▶ **Supplied records**
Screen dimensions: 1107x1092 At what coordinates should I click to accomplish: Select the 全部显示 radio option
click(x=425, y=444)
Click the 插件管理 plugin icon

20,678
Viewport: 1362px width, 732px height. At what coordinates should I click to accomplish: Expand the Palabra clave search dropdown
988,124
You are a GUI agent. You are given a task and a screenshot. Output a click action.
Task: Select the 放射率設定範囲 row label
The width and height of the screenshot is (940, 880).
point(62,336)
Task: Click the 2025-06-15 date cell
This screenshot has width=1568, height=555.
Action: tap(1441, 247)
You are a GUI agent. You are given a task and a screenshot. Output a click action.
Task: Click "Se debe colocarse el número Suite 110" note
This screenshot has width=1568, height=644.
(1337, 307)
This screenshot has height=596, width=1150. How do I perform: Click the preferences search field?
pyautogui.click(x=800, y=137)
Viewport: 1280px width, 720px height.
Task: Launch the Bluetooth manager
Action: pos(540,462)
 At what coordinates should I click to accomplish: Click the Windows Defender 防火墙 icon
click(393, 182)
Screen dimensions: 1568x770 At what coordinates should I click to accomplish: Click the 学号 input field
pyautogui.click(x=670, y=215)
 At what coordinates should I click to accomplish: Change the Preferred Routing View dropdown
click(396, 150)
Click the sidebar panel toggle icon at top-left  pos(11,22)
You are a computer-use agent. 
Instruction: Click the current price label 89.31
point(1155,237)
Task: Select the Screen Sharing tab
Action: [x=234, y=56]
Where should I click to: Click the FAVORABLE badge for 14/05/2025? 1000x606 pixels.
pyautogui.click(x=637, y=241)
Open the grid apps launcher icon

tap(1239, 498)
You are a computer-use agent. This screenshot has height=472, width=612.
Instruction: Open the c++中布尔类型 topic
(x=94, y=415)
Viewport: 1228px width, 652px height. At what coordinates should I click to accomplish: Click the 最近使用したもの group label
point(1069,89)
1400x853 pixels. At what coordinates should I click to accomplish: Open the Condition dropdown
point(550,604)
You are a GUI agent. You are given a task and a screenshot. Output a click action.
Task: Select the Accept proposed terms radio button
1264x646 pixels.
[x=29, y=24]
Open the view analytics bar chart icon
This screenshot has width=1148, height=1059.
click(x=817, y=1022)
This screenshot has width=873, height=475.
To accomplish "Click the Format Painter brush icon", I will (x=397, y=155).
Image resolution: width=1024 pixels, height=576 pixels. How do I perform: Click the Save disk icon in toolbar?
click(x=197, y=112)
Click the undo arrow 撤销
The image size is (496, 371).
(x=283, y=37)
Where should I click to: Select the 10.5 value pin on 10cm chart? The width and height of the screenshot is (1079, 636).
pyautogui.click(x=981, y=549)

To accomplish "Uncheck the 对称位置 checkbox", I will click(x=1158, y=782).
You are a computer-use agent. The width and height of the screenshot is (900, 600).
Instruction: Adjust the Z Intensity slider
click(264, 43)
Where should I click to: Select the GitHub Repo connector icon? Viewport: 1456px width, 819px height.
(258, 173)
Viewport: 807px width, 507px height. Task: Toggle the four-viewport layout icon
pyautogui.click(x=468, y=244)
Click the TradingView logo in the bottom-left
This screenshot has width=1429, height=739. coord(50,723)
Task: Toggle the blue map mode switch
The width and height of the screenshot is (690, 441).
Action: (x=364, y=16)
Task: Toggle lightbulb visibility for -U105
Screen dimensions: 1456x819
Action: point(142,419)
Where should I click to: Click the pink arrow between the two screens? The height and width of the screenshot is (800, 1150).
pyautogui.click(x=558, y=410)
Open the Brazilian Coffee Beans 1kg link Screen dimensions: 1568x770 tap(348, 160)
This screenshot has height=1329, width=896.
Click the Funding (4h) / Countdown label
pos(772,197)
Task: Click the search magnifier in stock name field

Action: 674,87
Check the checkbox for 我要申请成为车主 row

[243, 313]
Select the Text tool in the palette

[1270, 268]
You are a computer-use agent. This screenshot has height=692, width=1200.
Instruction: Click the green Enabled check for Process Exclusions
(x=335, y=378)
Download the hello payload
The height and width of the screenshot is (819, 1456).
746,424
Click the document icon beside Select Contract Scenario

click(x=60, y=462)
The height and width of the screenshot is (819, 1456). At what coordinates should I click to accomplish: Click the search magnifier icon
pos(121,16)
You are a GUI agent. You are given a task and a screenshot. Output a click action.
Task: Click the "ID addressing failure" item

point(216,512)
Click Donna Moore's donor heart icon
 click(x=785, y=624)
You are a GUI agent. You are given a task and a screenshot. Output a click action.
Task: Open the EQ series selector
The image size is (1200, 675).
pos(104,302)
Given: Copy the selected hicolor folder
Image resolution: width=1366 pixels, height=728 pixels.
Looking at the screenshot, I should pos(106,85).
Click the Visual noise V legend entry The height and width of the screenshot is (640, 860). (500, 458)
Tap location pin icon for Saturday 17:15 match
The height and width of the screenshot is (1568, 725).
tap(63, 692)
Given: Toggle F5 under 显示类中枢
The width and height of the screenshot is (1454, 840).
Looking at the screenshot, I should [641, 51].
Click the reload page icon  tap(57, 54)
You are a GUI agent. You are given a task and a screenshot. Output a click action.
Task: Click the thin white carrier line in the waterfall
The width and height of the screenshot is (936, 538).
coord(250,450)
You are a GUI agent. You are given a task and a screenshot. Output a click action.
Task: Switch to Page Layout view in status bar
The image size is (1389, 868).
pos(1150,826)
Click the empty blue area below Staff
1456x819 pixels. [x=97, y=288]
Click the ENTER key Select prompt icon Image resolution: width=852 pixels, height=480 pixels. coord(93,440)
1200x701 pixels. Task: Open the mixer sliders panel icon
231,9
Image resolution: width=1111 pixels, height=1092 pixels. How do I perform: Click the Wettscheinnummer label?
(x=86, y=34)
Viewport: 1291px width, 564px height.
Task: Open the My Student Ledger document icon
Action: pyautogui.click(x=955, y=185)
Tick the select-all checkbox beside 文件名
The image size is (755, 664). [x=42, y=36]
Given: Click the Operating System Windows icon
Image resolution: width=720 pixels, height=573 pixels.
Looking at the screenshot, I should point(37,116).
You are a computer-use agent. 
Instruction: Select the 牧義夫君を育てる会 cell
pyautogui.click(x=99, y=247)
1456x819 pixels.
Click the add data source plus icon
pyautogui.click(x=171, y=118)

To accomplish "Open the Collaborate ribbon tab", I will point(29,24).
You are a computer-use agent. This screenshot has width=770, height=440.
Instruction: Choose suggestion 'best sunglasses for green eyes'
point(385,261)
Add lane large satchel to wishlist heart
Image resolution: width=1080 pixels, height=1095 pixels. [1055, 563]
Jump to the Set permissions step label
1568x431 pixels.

▶ **Given instruction**
Rewrite the data above, from the line containing "Open the grid apps launcher icon" down to the line containing "point(550,604)", as a two-column CSV with the headers instruction and response. Give one row per item, put each field in double quotes, and replace every line break inside a field with a space.

▶ **Solved problem**
instruction,response
"Open the grid apps launcher icon","tap(1239, 498)"
"You are a computer-use agent. This screenshot has height=472, width=612. Instruction: Open the c++中布尔类型 topic","(x=94, y=415)"
"Viewport: 1228px width, 652px height. At what coordinates should I click to accomplish: Click the 最近使用したもの group label","point(1069,89)"
"1400x853 pixels. At what coordinates should I click to accomplish: Open the Condition dropdown","point(550,604)"